A few very generous employers will simply give you the vouchers on top of your normal salary, but most will ask you to do what’s called a ‘salary sacrifice’, which works something like this, you give up £1,000 of salary but after tax and National Insurance that is only worth about £700 in your pocket – so in return you get £1,000 of vouchers and you are £300 better off. For an accurate figure of savings look at calculators on Accor Services or Computershare Voucher Services. Yet always check first if you’re eligible for tax credits.
Basic rate tax payers (and higher/top rate payers who joined before 5 April 2011) can pay for up to £243 of childcare with vouchers each month (£55/week). This is per parent, so two working parents could get £486 a month of vouchers.

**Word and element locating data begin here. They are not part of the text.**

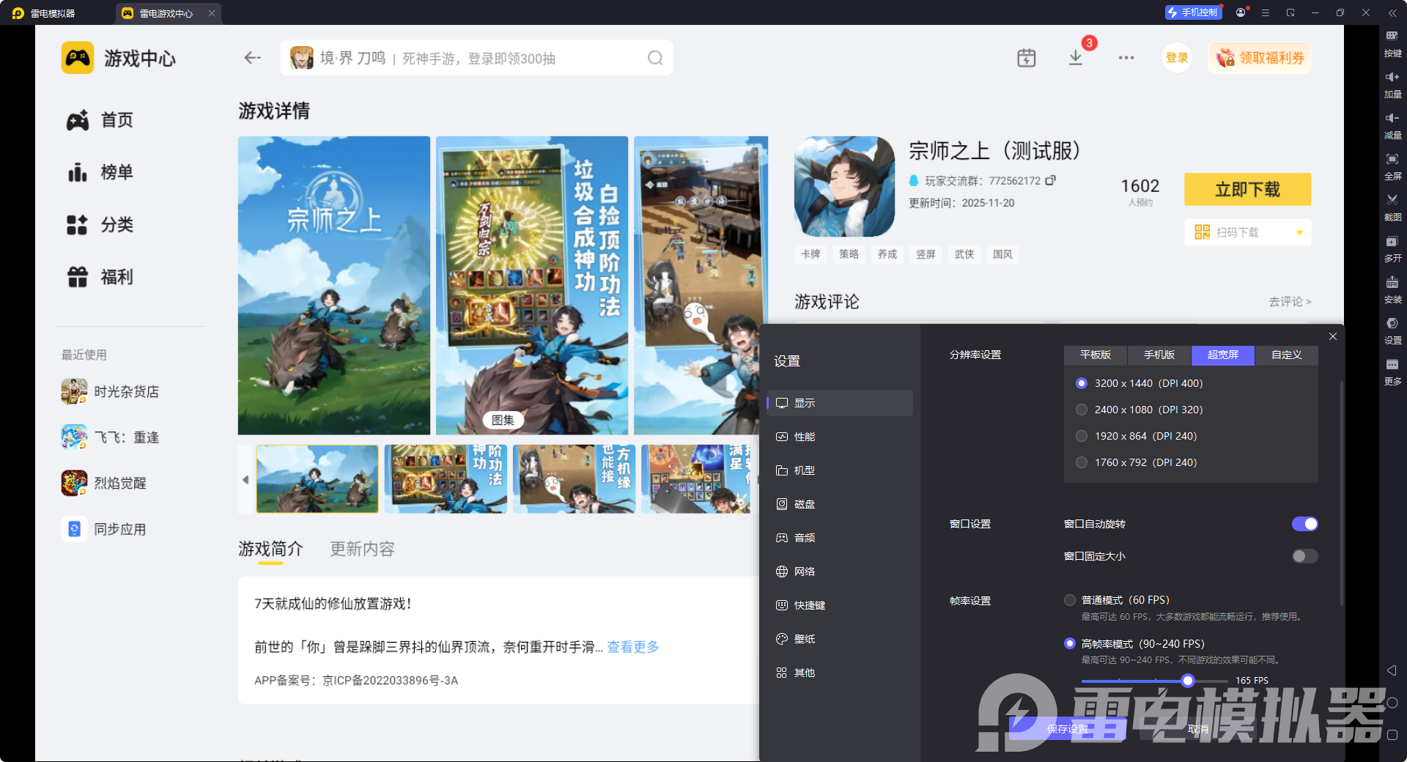The image size is (1407, 762).
Task: Switch to the 自定义 resolution tab
Action: (1287, 355)
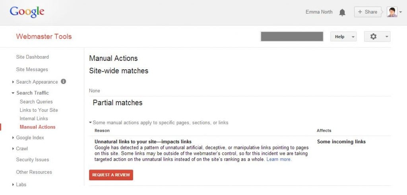Open Site Dashboard in sidebar
This screenshot has height=195, width=407.
[x=33, y=57]
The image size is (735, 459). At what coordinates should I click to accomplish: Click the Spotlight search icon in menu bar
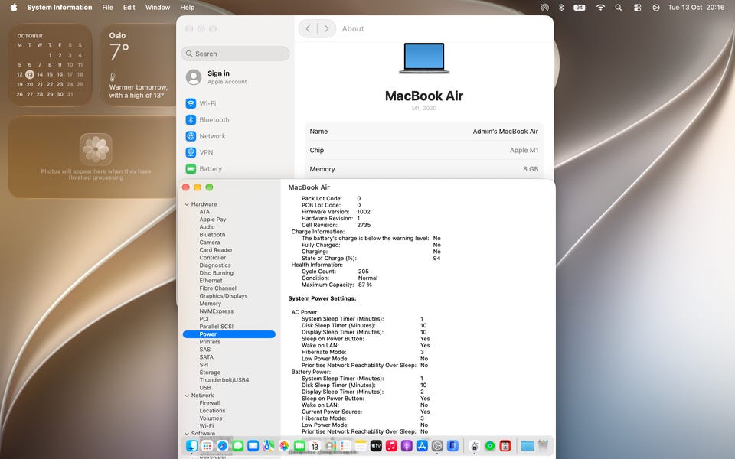point(619,8)
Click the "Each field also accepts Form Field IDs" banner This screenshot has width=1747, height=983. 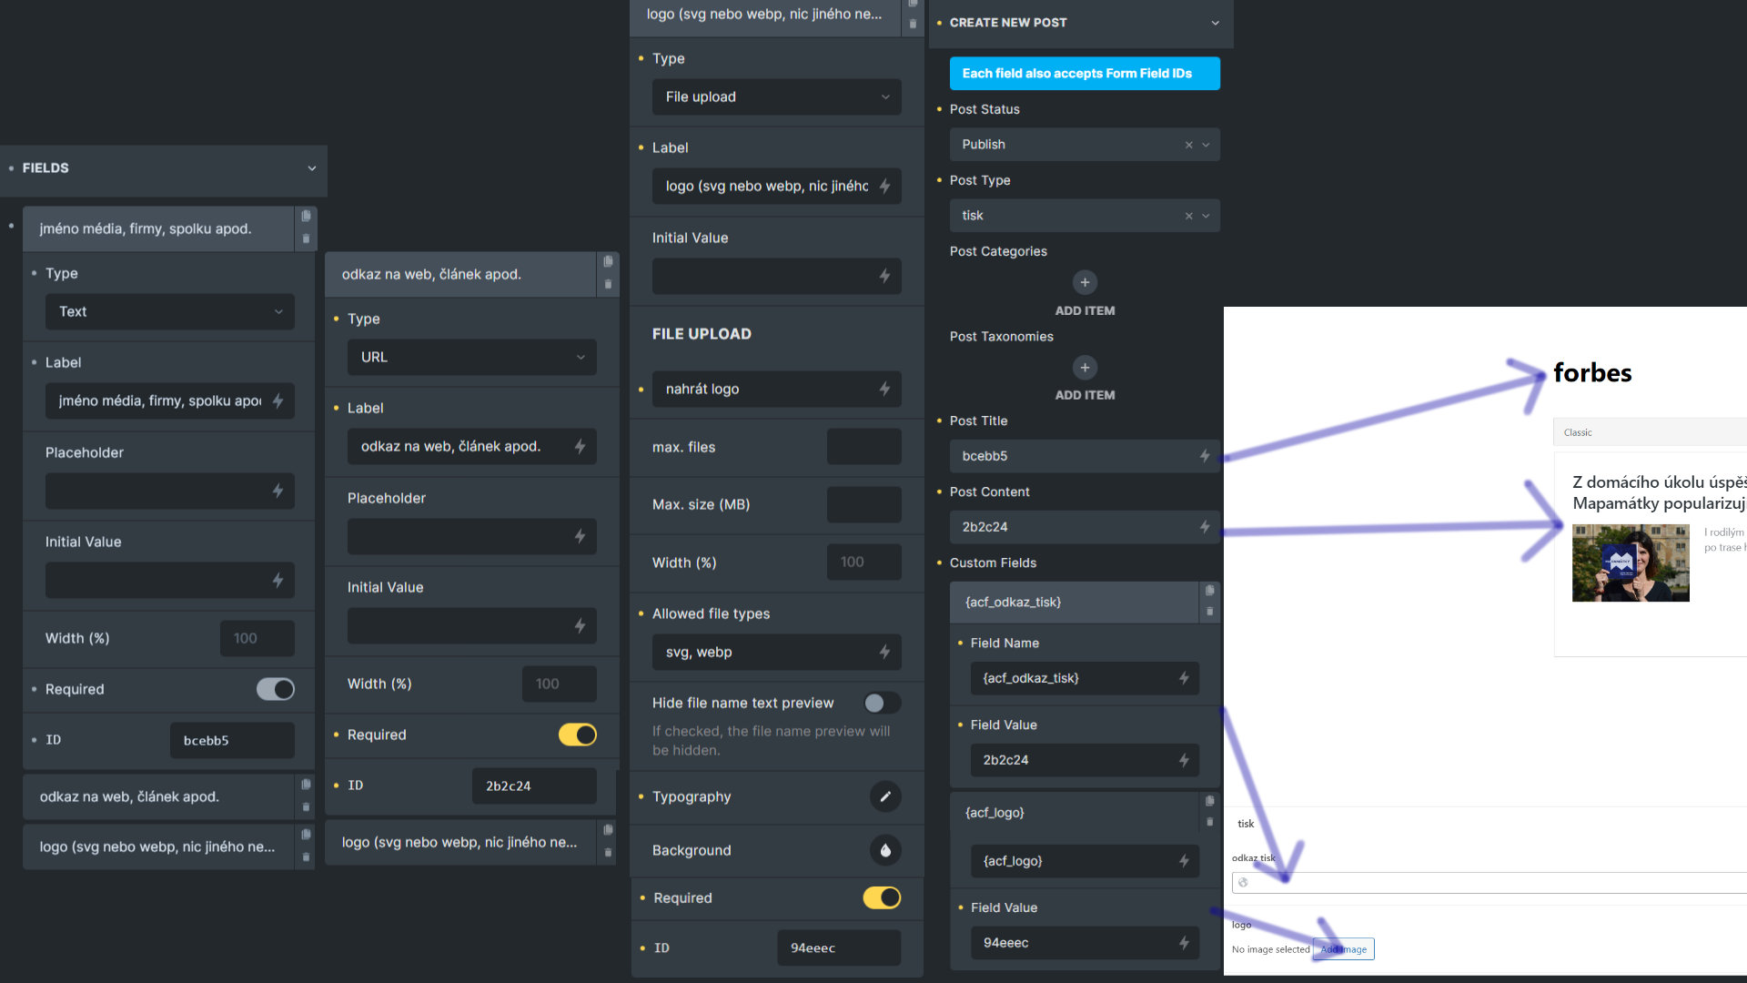pos(1084,73)
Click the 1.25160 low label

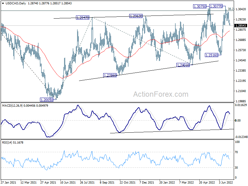(x=212, y=55)
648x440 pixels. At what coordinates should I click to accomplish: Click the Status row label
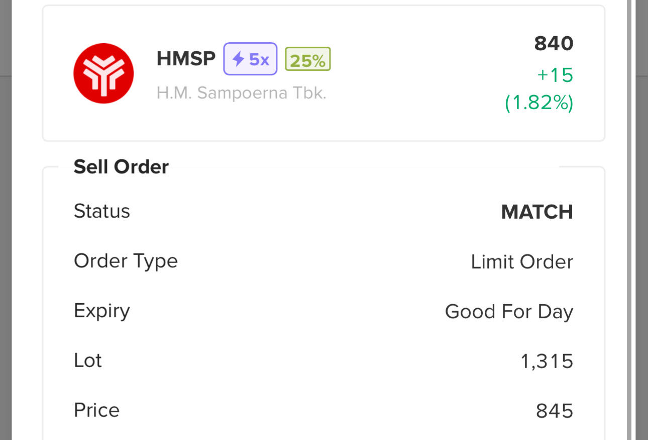click(x=102, y=211)
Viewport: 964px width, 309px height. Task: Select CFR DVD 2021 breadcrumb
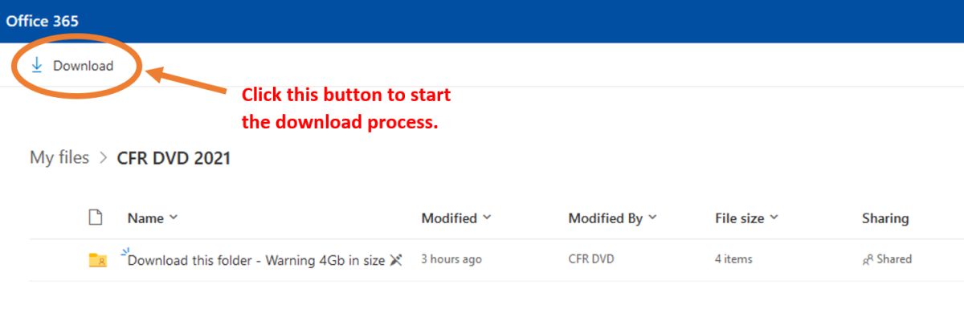(x=174, y=158)
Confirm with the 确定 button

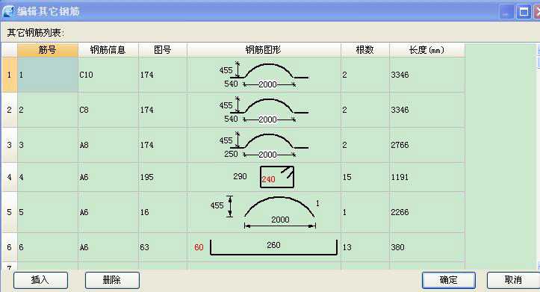[x=449, y=280]
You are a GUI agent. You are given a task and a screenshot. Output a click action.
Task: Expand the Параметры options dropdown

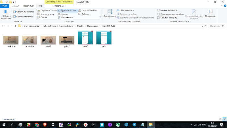pos(210,14)
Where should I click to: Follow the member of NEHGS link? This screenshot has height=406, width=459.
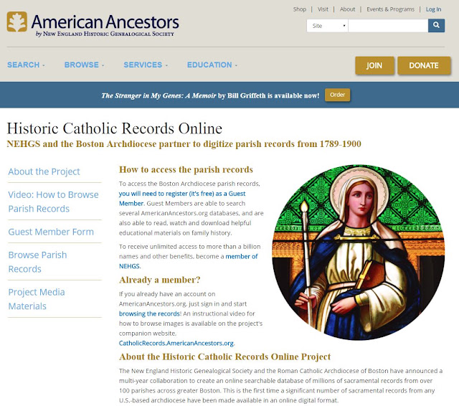click(x=188, y=261)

From 6 Apr 2011 new joiners paying higher or top rate tax had their allowance dropped so that all tax payers have roughly the same maximum tax gain. The new limits are:
Basic (20%) Taxpayer: £55/week vouchers, max annual gain £920.
Higher (40%) Taxpayer: £28/week voucher, max annual gain £610.
Top (50%) Taxpayer: £22/week voucher, max annual gain £590.
The number of children you have does not impact the amount you receive; the limits are the same whether you’ve one child or more. Vouchers are not specific to each child and have a long expiry date.